Mind Control and Dogmatism in Spiritual Abuse
Last year, Rachael Clinton and Dan Allender dove into a four-part series wrestling with the dynamics of spiritual abuse and the particular forms of trauma that emerge in spiritually abusive contexts. The response was staggering, and this remains one of our most highly engaged series in the four years of this podcast. That outpouring of feedback made it clear: this is a crucial and pervasive topic, and it is not talked about nearly enough. So this week, Rachael and Dan return to the category of spiritual abuse, launching a new series that will explore more of the dynamics we named in 2018.
Dan: “There’s a sense in which this is just so big. When you violate someone spiritually, from our vantage, you’re dealing with some of the very core, core of who a person is.”
Rachael: “When we’re talking about spiritual abuse, we’re talking about what happens when you’re in a community—a faith community, a religious community—where there is an overarching belief system that is created in an oppressive way over you and over the community, that’s typically being curated by a few people, often maybe even only one person. And spiritual abuse is such an umbrella for so many other forms of abuse.”
“So much of what makes spiritual abuse is the reality that you are not actually authorized to connect with Jesus, to have a relationship with God, outside of this person or community or family system.”
As Dan and Rachael unpack these categories, it’s helpful to note that—even when they discuss the extreme, blatant examples they have seen in cult-like settings—these dynamics can be at play in countless forms and contexts, even when they are more discreet. These systems, no matter how blatant or subtle, are ultimately about control—structuring power and authority in such a way that spiritually abusive leaders have total control over the minds and bodies of those in their communities.
Rachael: “There is a leadership or authority in place that gets to dictate what the truth is, how to interpret scripture, how you should be living, who you are. And there’s very little room for deviating from that.”
That form of mind control—which is a fundamental part of spiritual abuse—is accomplished by isolating you from those outside the community, instilling a deep mistrust of the world around you, rather than curiosity and spaciousness. The message is clear: The world is dangerous. You can’t talk to those people. We’re the only ones who really know God, the only ones you can trust if you want to be safe and happy. What makes these messages so devastating is that they also seek to distort, undermine, and create doubt in your own ability to interact with the world or read Scripture, to the point where you are dependent upon the leader to make decisions and clarify what you believe.
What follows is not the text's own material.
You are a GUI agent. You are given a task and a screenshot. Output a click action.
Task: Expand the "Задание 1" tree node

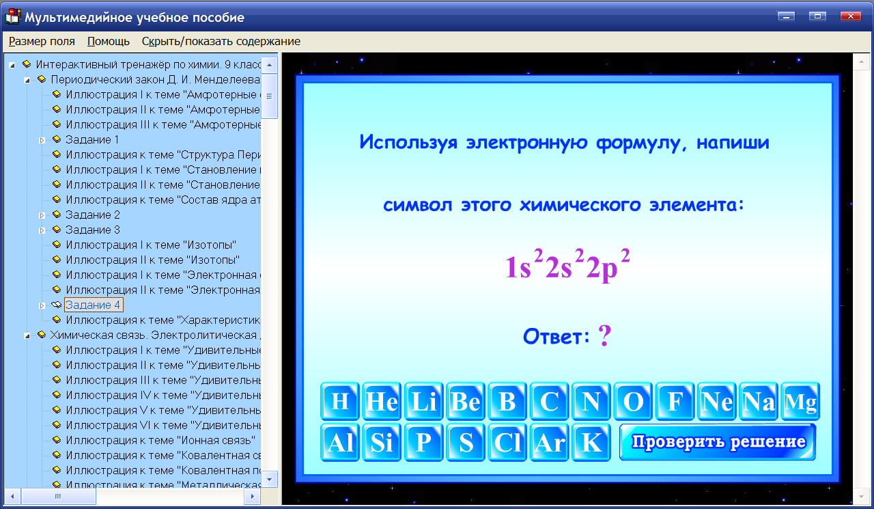pos(42,139)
Rachael: “Mind control is so linked to identity formation. When we’re talking about mind control, we’re talking about how you’re being told to make sense of yourself, how you’re being told to make sense of God, how you’re being told to make sense of the world.”
Dan: “There’s no room for truly questioning and expanding.”
In their own experiences and their work with people who have endured severe spiritual abuse, Dan and Rachael have learned that what makes this form of mind control so harmful is that it is a perversion of our very human need for attunement. Narcissistic and abusive leaders are excellent at reading the people who come into their communities; they know when you are insecure, fearful, angry, or hurt, and they know how to speak to those parts of ourselves in ways that feel deeply intimate.
“When you’re engaging a story—and the Bible is 70 percent story—it doesn’t lend itself to mastery and control. There’s so much more room for ambiguity, for a very rich explication of meaning.”
Dan: “That’s part of the allure of those worlds—you’re getting attunement.”
Rachael: “So it actually feels really good at first, because someone is seeing you in ways you most long to be seen. There is welcome, there’s a sense that you belong.”
That attunement is ultimately a form of grooming—a crucial category in any form of abuse. Through grooming, we feel that our needs are being met and our deepest desires are coming true, and that intimate attachment is eventually distorted into a demand for loyalty, a sense that you can’t get your needs met like this anywhere else, that you can’t trust anybody else—including yourself. Ultimately, this is a form of denying that we are storied beings uniquely created in the image of God, and created to participate in a story that is so much bigger than ourselves.
Rachael: “Principles tend to be more important than narrative. Story is lost. It actually needs to be lost in order to maintain control. But our text is a text of stories; we are storied people, and we are part of a story.”
Dan: “That’s so huge, so important to underline that when you’re engaging a story—and the Bible is 70 percent story—it doesn’t lend itself to mastery and control. There’s so much more room for ambiguity, for a very rich explication of meaning.”